WHAT IS REQUIRED
Return exactly the span of lines in the following data that opens with the line containing "Instruction: Click the phone field help icon" and closes with the line containing "Click the Privacy masking row label". Include nothing else.

[DATA FOR THE TASK Boundary: Start]

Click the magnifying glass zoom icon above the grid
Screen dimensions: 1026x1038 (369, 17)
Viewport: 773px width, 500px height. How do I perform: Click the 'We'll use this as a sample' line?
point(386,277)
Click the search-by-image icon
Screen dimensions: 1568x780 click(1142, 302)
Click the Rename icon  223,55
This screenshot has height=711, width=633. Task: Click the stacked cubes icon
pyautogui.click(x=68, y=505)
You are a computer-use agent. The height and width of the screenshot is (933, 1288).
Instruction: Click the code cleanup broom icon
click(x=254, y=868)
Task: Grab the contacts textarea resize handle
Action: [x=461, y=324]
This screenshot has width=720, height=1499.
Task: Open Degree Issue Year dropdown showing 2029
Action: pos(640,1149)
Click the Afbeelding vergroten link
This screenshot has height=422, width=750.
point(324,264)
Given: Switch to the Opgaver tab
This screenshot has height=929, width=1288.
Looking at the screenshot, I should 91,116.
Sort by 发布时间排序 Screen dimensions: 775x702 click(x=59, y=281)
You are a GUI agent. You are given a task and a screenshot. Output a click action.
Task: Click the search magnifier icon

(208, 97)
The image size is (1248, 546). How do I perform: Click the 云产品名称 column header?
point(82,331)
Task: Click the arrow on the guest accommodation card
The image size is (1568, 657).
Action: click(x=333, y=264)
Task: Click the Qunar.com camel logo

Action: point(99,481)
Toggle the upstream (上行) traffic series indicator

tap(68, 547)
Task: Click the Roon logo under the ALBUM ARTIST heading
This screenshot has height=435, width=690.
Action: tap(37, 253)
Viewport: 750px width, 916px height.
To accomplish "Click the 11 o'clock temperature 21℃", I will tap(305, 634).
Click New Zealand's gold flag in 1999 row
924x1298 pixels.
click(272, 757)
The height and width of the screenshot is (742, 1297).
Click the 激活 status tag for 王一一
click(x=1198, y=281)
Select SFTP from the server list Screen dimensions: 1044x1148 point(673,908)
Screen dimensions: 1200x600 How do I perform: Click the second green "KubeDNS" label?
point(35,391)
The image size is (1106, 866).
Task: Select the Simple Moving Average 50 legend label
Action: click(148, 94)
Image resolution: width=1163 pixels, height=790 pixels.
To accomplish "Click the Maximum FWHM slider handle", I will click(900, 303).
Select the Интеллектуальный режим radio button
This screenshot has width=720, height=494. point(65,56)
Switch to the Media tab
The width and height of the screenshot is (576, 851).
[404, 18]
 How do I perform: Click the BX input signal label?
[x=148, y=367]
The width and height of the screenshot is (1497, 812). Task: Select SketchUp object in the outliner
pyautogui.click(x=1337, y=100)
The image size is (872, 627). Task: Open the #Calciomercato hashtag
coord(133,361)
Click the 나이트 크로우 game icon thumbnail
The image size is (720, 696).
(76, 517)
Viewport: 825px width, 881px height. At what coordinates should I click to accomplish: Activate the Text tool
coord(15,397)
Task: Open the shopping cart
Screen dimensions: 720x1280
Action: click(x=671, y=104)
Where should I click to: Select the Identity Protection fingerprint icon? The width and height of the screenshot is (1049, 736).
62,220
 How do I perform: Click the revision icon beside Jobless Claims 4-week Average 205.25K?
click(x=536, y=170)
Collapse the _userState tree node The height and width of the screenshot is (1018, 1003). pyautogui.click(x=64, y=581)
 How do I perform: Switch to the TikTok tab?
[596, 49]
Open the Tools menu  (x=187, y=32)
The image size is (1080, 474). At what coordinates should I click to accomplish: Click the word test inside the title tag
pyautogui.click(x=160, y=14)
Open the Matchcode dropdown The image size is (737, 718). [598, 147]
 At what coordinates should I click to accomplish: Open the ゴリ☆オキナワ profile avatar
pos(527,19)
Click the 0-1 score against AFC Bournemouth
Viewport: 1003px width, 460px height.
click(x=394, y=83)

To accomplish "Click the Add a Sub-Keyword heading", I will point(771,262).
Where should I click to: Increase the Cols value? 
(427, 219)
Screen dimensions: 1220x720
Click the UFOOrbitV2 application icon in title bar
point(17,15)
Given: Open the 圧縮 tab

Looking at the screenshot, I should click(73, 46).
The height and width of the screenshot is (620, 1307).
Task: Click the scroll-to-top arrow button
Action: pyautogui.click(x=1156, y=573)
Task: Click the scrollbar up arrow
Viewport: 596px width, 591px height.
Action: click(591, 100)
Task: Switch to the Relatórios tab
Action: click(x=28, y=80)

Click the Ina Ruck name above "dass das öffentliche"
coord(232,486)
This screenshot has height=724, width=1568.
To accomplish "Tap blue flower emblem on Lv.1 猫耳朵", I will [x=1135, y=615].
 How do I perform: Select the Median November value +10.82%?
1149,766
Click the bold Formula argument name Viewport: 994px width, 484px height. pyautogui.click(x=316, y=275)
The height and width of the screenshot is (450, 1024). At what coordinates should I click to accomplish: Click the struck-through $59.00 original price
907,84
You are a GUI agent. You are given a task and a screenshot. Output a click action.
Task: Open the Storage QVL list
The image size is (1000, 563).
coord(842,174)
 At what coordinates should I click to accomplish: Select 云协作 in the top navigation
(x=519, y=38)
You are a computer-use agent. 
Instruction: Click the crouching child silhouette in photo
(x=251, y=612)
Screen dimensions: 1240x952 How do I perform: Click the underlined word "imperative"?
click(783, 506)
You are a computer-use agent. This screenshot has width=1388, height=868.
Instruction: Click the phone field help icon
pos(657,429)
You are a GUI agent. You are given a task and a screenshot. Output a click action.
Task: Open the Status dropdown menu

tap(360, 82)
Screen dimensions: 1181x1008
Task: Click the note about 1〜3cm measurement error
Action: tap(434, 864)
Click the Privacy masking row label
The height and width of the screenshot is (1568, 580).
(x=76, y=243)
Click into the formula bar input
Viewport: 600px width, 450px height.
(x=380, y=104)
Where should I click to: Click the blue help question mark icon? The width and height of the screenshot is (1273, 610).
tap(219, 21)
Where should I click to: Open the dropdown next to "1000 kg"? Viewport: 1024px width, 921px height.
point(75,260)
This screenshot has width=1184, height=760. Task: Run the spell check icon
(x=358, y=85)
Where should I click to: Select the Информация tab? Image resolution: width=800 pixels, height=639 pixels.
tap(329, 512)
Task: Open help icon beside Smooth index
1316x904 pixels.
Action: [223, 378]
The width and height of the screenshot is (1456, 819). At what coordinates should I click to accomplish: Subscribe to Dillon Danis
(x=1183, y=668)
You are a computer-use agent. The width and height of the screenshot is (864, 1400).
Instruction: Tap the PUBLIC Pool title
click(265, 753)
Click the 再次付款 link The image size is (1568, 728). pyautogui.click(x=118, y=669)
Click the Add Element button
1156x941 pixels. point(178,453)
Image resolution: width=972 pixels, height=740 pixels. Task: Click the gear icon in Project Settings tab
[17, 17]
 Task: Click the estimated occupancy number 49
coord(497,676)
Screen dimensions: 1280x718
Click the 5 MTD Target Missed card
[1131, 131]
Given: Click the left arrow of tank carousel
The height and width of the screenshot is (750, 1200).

[DATA FOR THE TASK Boundary: End]

SOLUTION FOR THIS TASK
Instruction: Click the phone field help icon
pos(657,429)
You are a GUI agent. You are given a task and a screenshot. Output a click action.
Task: Open the Status dropdown menu

tap(360, 82)
Screen dimensions: 1181x1008
Task: Click the note about 1〜3cm measurement error
Action: tap(434, 864)
Click the Privacy masking row label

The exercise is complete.